Work to complete
In the listing below, find every line containing "agent" and copy it out.

== Given entries

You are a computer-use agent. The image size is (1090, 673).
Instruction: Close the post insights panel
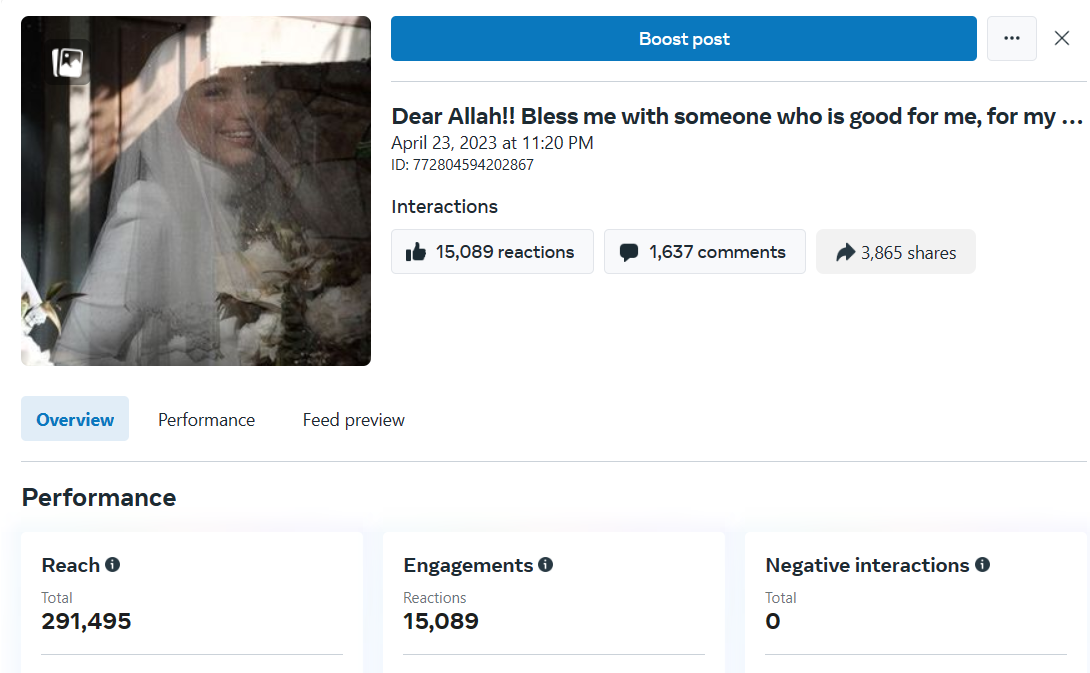point(1062,39)
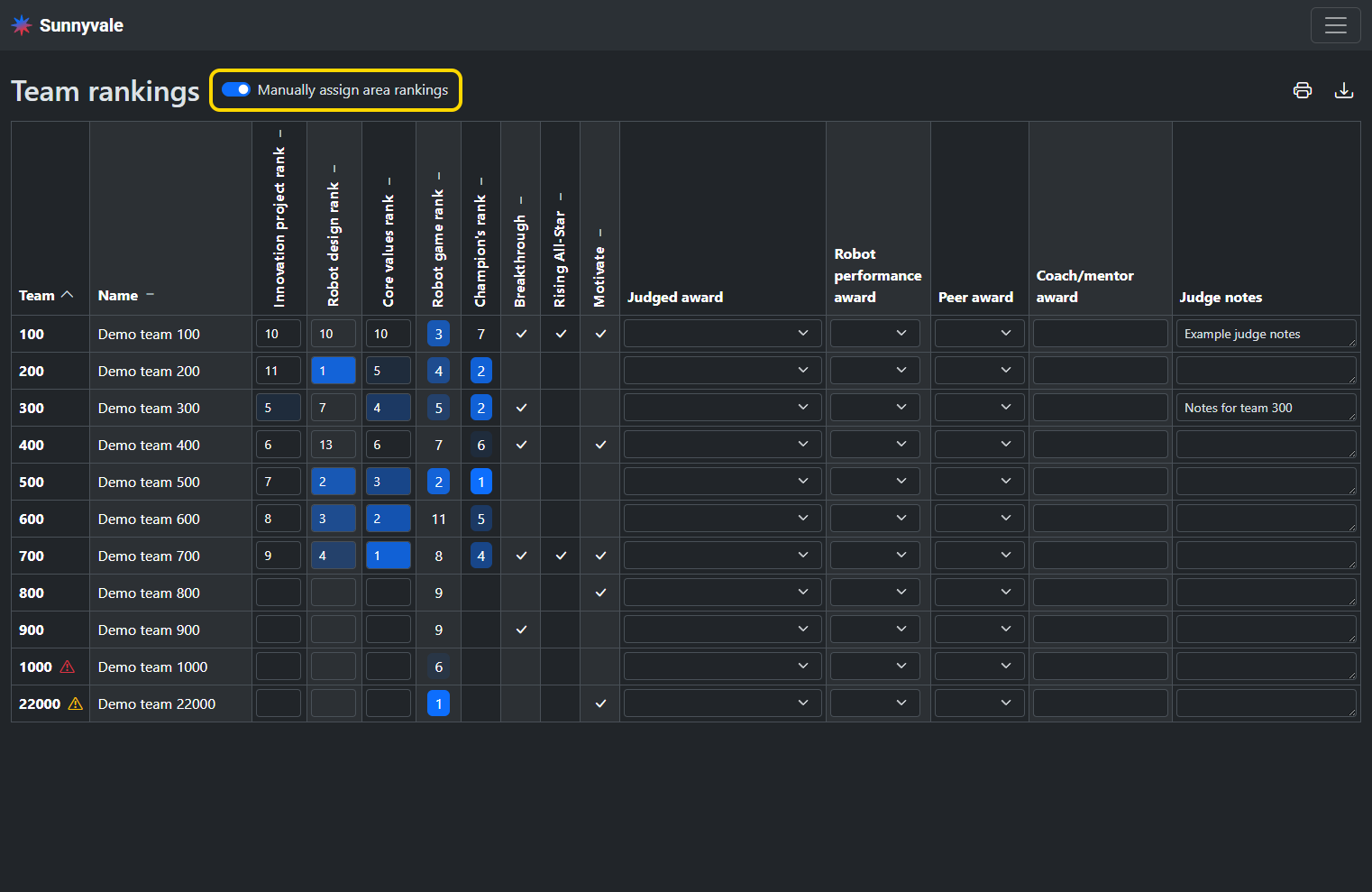
Task: Click the download icon
Action: [x=1343, y=90]
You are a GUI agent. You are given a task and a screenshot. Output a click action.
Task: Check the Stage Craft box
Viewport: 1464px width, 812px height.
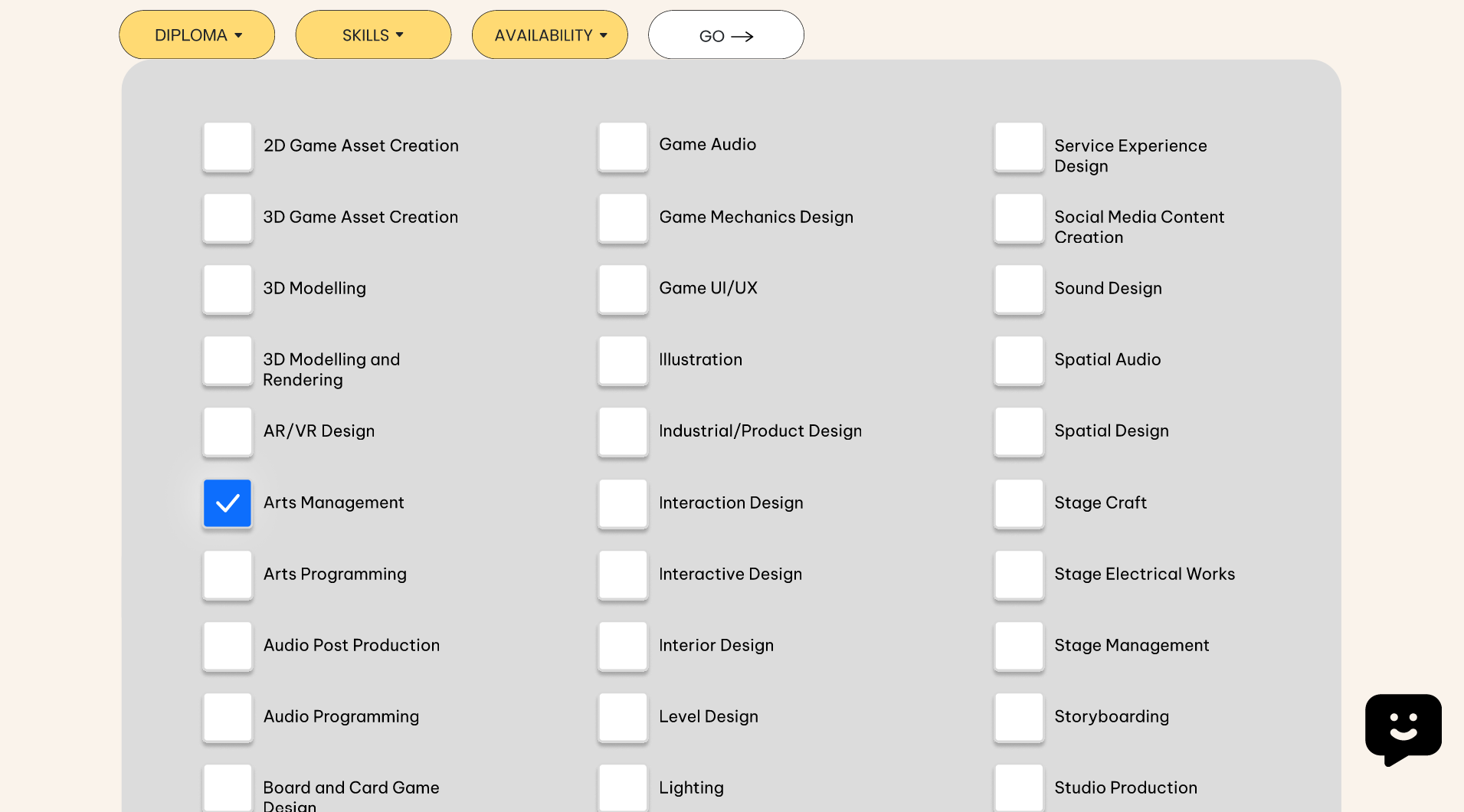pyautogui.click(x=1018, y=503)
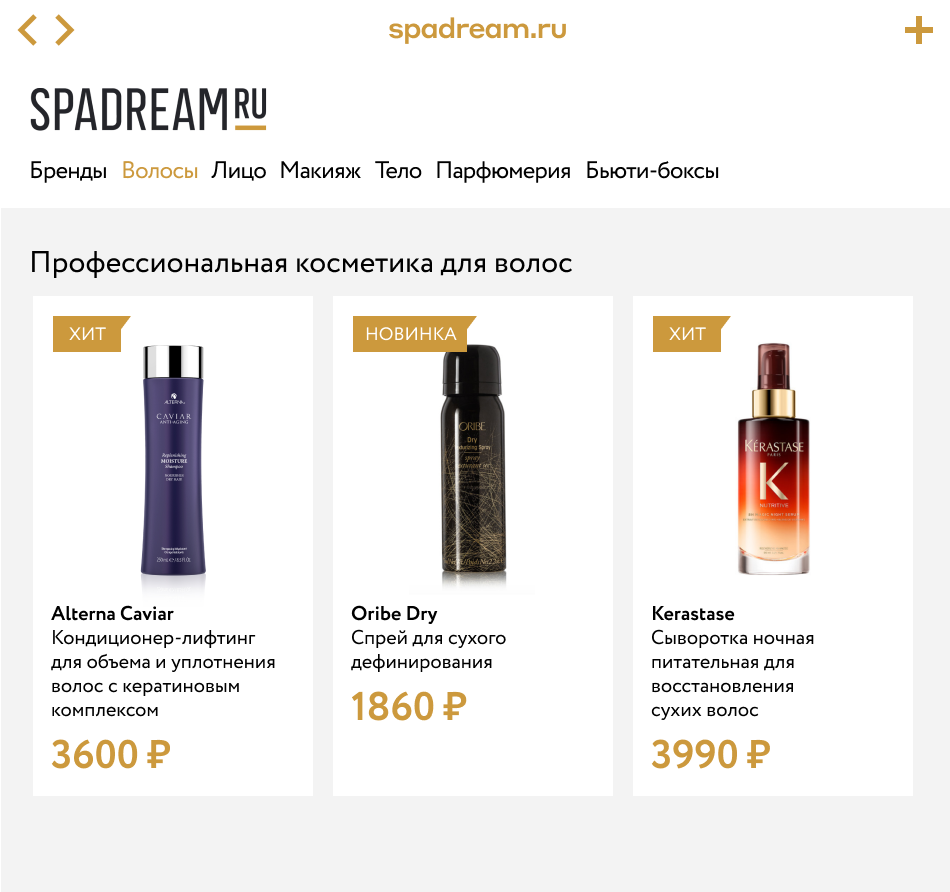The width and height of the screenshot is (950, 892).
Task: Open the Alterna Caviar product title
Action: 113,614
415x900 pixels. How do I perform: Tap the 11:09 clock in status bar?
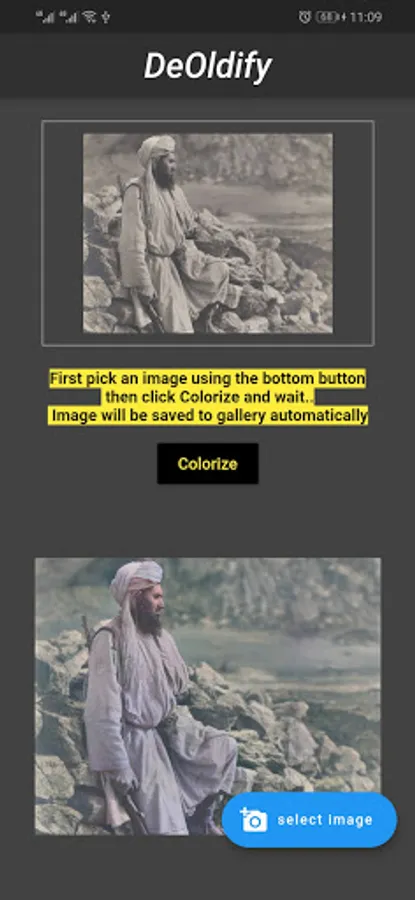366,17
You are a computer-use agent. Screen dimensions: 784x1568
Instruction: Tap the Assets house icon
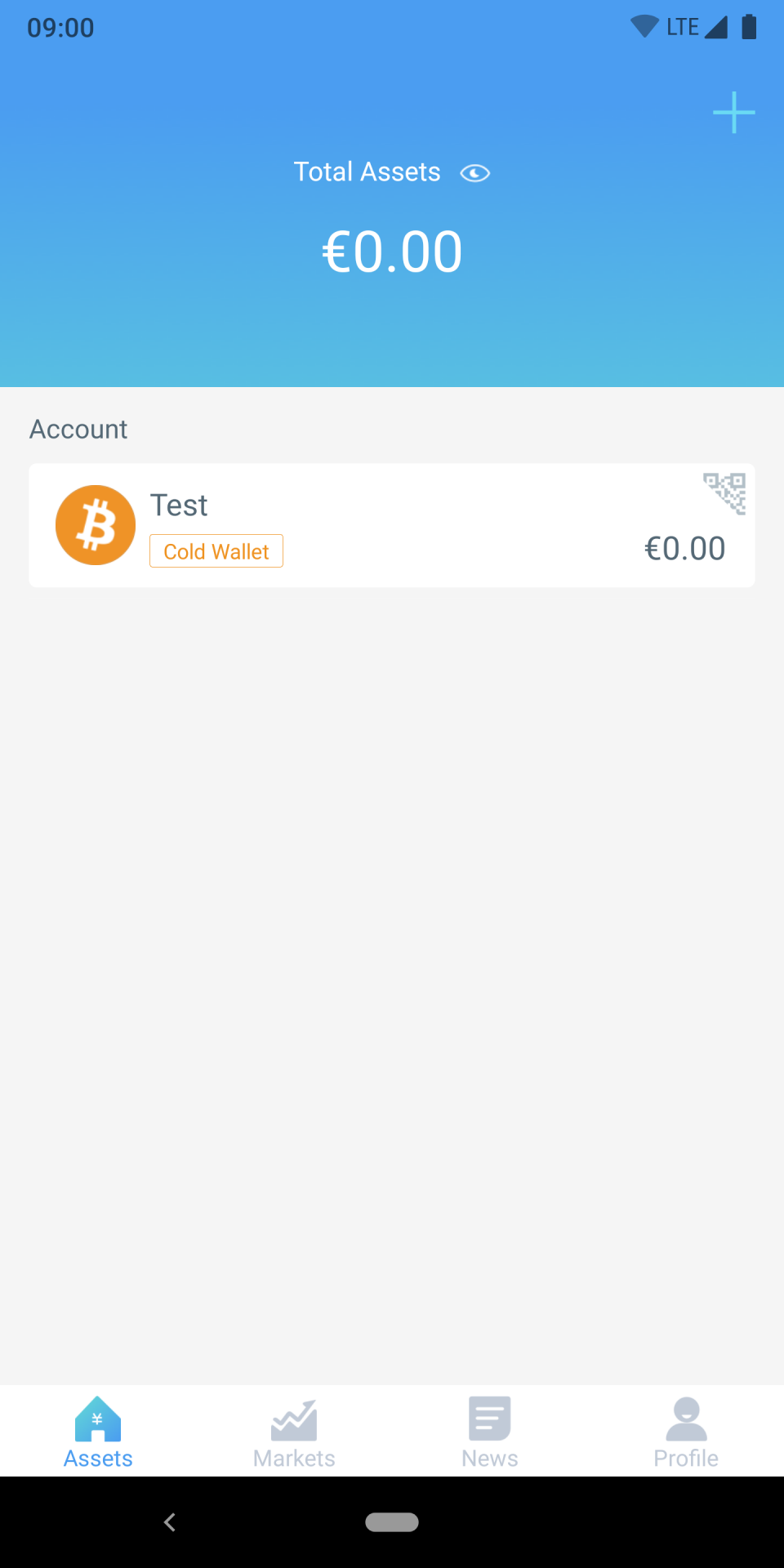[98, 1419]
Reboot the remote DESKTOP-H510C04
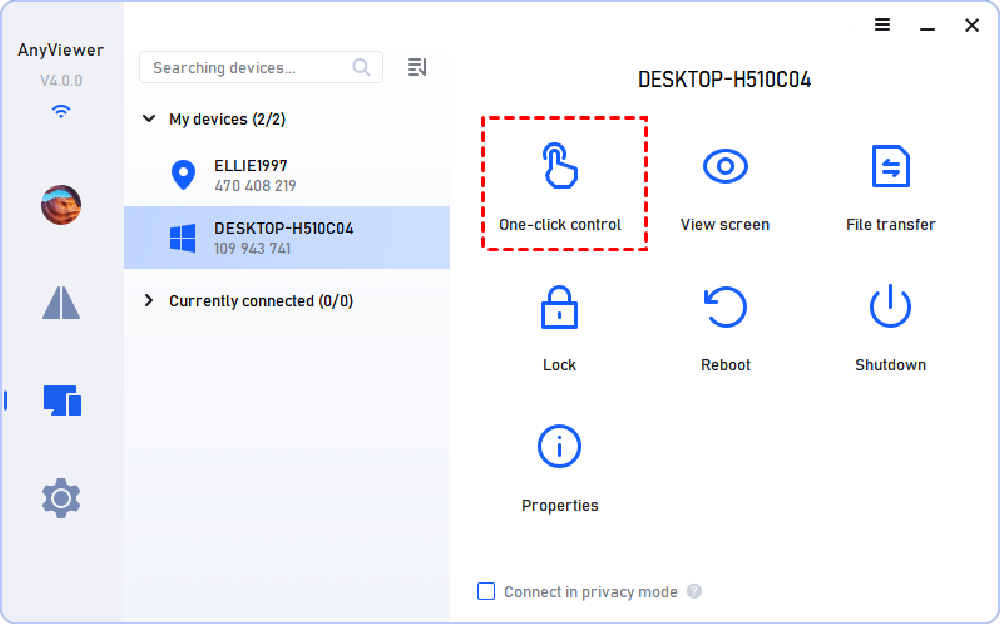 [x=725, y=308]
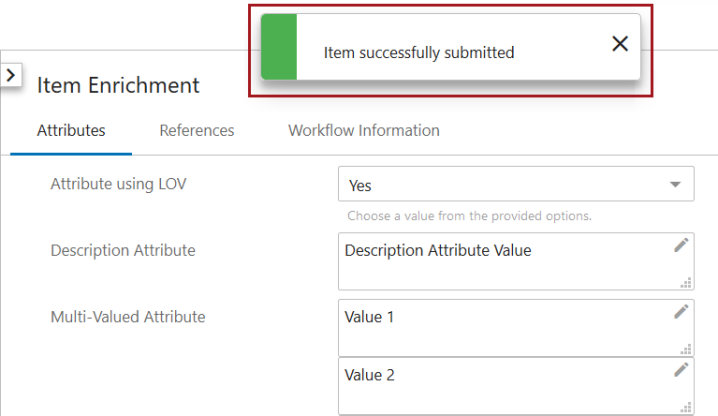Viewport: 718px width, 416px height.
Task: Click the pencil icon in Value 1 field
Action: click(681, 312)
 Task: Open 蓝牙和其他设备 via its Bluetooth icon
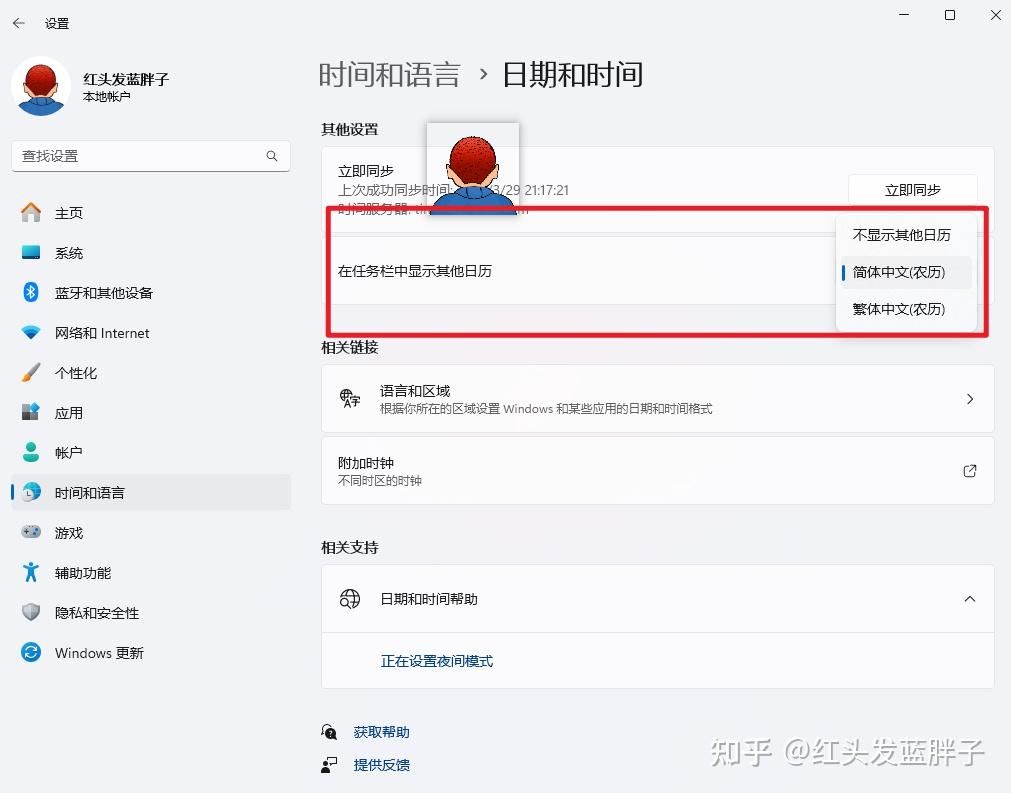[32, 292]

====

Result for this task
You are a computer-use agent. The image size is (1090, 673).
You are a GUI agent. You are given a task and a screenshot. Output a click action.
You are a computer-use agent. Screen dimensions: 784x1568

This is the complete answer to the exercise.